Une autre est la confiance qu’elle n’avait jamais réalisé qu’elle possédait. « Pour enregistrer et écrire l'album, vous avez besoin de beaucoup de confiance en vous pour poursuivre une carrière dans un domaine où vous échouez chaque jour », explique-t-elle. ZikNation. « J'ai (aussi) fait ce voyage avec la spiritualité et la religion… la conviction qu'il y a quelque chose de plus grand que nous. En tant que personne créative, vous exploitez l'énergie. J'ai l'impression qu'il y a beaucoup de choses qui s'assemblent pour une raison. »

En effet, il y a une allusion au destin dans la situation actuelle d'Ellur. Revenez à la réalité et vous réalisez à quel point elle a travaillé dur pour y parvenir. « Ce n'est pas nécessairement un travail à plein temps financièrement, mais c'est un engagement à plein temps », explique-t-elle. Elle a reçu un financement PPL Momentum Music pour enregistrer « At Home In My Mind », ce qui lui a permis de « s'enfermer » comme jamais auparavant.

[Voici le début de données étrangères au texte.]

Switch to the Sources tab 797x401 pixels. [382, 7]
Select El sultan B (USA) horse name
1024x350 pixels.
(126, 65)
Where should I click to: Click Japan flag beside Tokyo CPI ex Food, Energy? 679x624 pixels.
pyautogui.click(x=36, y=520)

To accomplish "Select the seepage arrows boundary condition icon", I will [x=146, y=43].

Quant à l'avenir ? McNamara dévoile sa liste de choses à faire qui comprend Coachella, Primavera et Wembley, mais il y a un autre rêve qui a flashé devant ses yeux seulement un jour plus tôt. Lors d'une cérémonie de remise de prix, elle a rencontré – et s'est produite devant – l'acteur et comédien Lee Mack. Il a juré d'écouter sa musique lors de sa promenade avec son chien. « Mon héros », rayonne-t-elle. «J'adorerais continuer Est-ce que je te mentirais ? et faire partie de l'équipe de Lee. Si je fais cela, je peux prendre une retraite anticipée. Même si ça n'a rien à voir avec la musique !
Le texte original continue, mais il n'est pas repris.